**Information shown**
━━━━━━
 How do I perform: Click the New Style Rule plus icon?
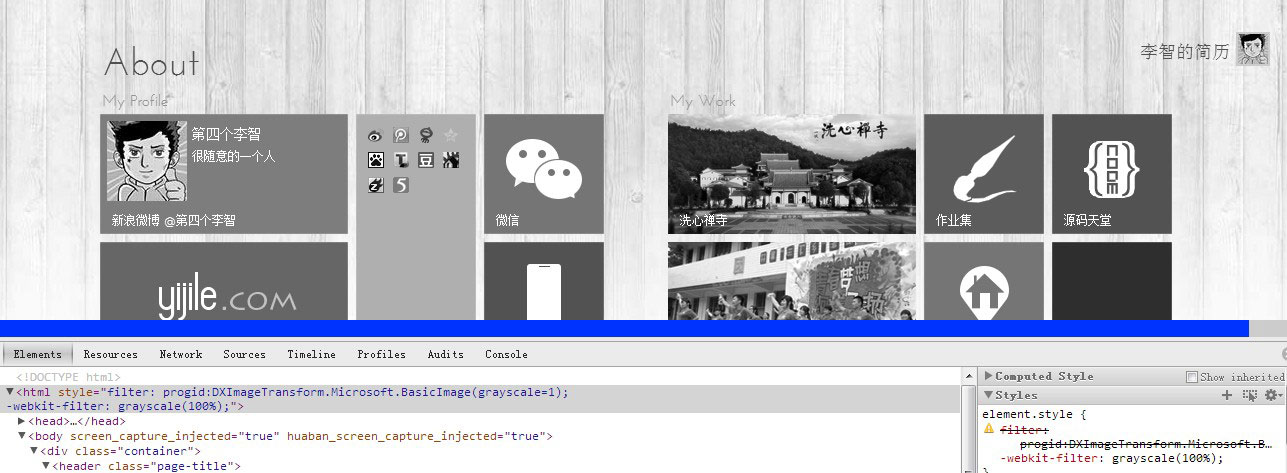click(x=1227, y=396)
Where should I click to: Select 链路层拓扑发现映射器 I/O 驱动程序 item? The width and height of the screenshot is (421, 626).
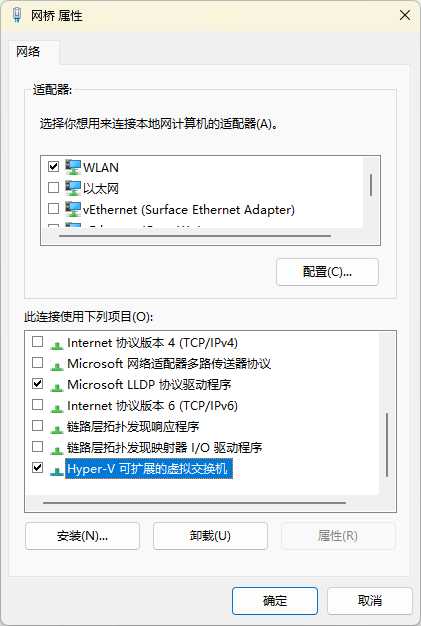point(164,448)
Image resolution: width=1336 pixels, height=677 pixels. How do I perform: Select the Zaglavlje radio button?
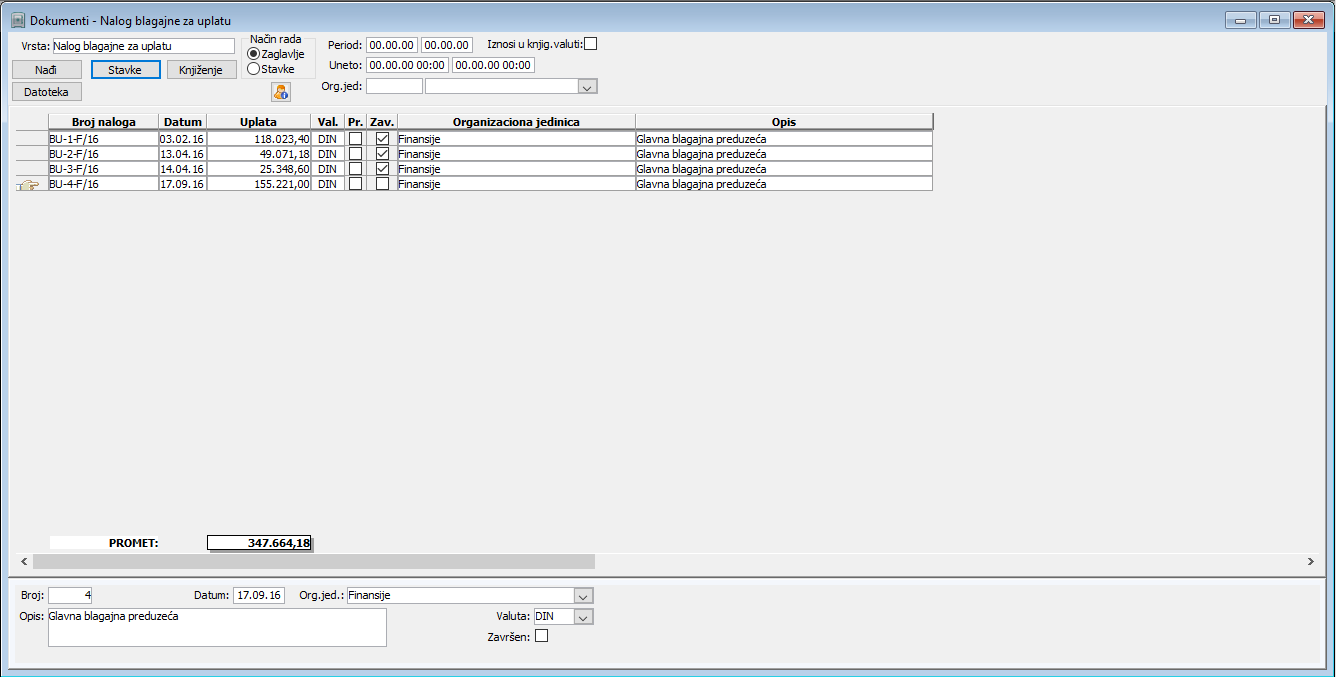pyautogui.click(x=253, y=54)
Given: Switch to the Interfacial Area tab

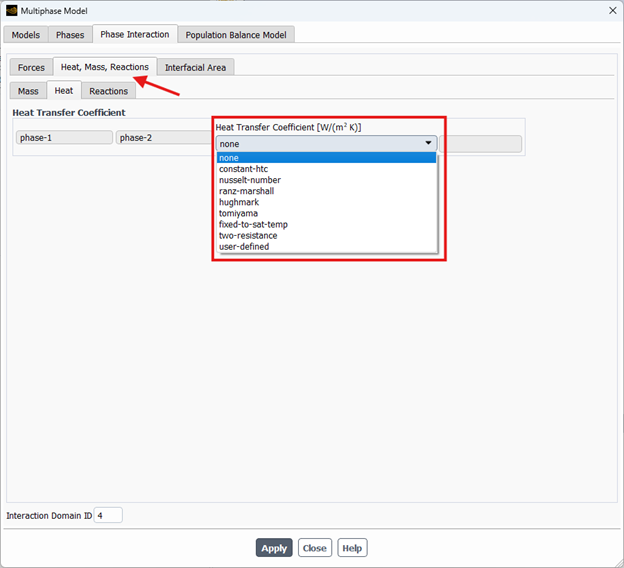Looking at the screenshot, I should coord(196,68).
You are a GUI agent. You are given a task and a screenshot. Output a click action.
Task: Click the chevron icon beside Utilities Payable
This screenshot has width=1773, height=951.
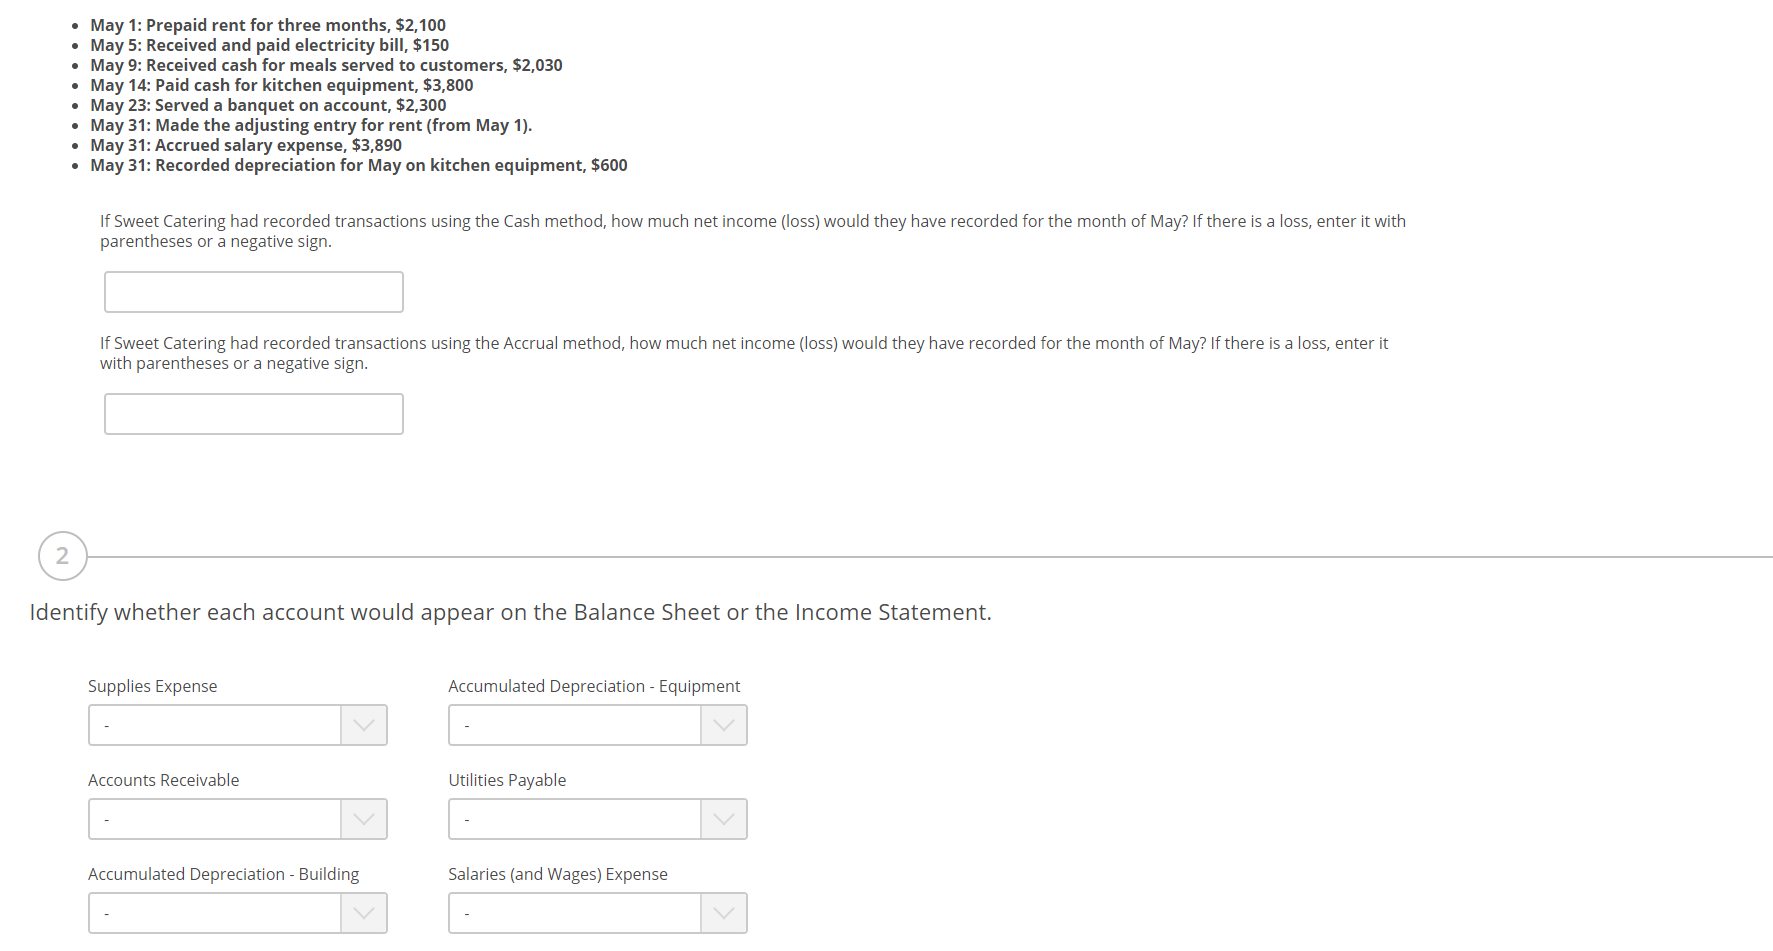point(723,818)
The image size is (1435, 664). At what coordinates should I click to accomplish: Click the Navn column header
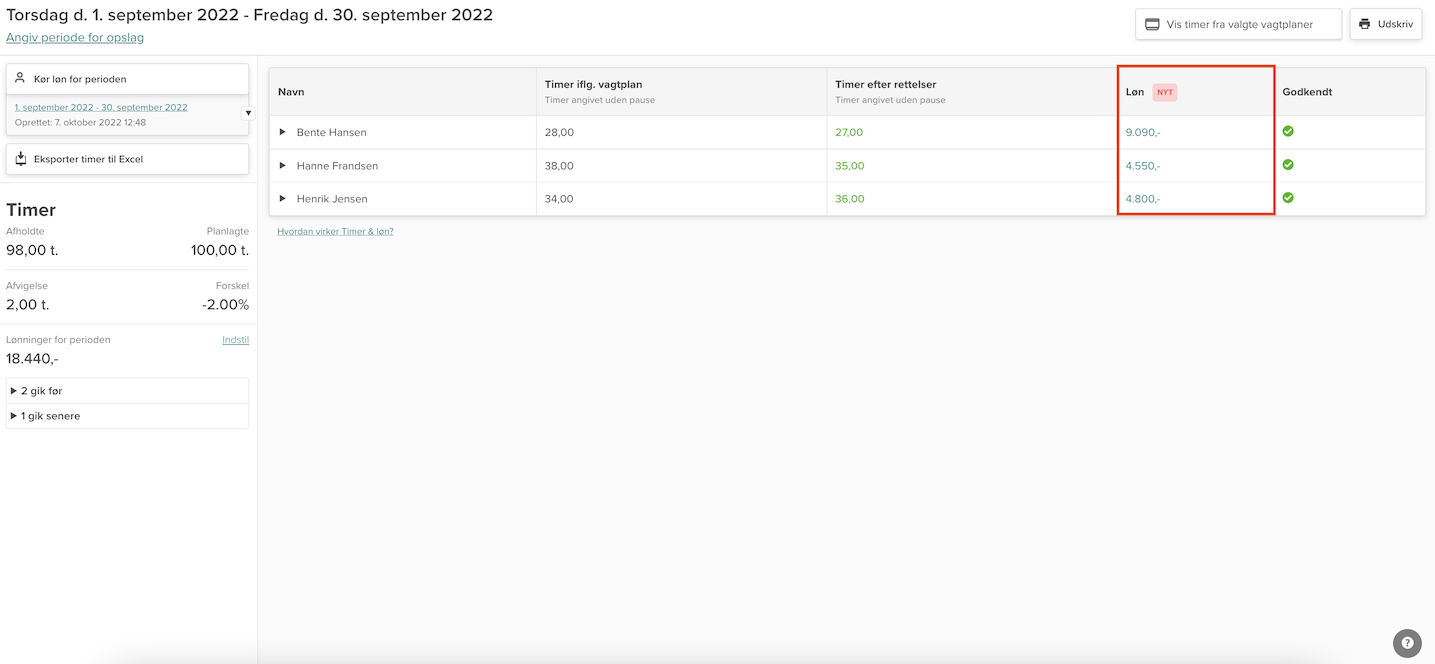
━━━━━━
**Assigned task**
What you return should be only the lines from the line with "Where should I" through the last line of the listing above, exactly, both ends included, pictures excluded.

**Solution to this exercise**
Where should I click to: Select 链路层拓扑发现映射器 I/O 驱动程序 item? The width and height of the screenshot is (421, 626).
point(164,448)
Image resolution: width=1336 pixels, height=677 pixels. How do I perform: Select the Zaglavlje radio button?
pyautogui.click(x=253, y=54)
Given: Switch to the Interfacial Area tab

Looking at the screenshot, I should coord(196,68).
You are a GUI agent. You are given a task and a screenshot. Output a click action.
Task: Click the chevron icon beside Utilities Payable
This screenshot has width=1773, height=951.
point(723,818)
The image size is (1435, 664). At what coordinates should I click to accomplish: Click the Navn column header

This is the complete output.